**** RECORDS SUPPLIED

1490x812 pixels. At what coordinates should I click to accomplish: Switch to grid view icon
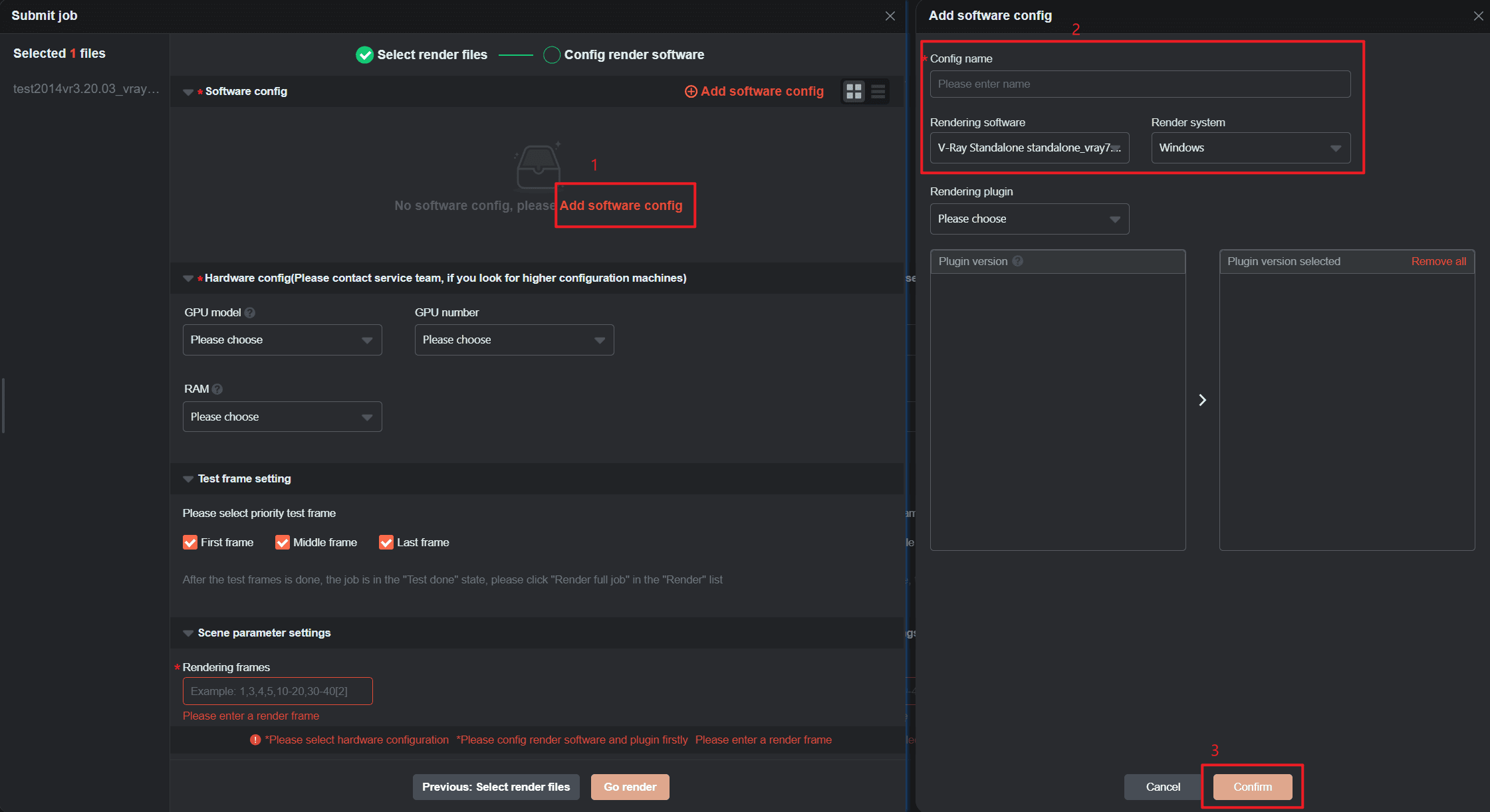coord(854,91)
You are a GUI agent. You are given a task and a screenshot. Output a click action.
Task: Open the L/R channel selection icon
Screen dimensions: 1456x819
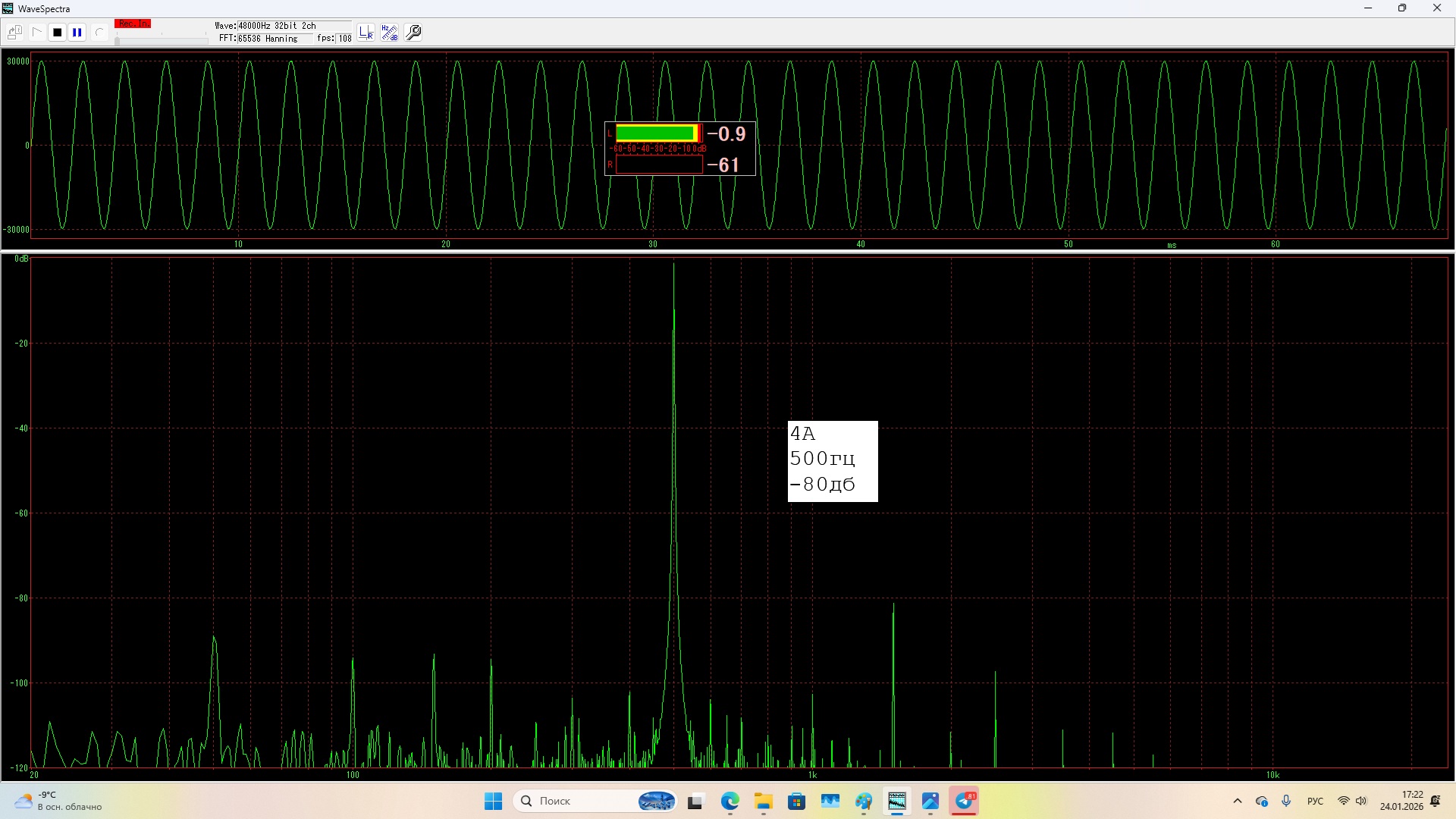(x=366, y=33)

********

THE TASK>
Retype every entry exactly as written, but omit the pictures.

RESULT OF THIS TASK>
1490x812 pixels. At what coordinates should I click to accomplish: Switch to grid view icon
coord(854,91)
You are a GUI agent. You are given a task and a screenshot. Output a click action.
Task: Open the L/R channel selection icon
Screen dimensions: 1456x819
(x=366, y=33)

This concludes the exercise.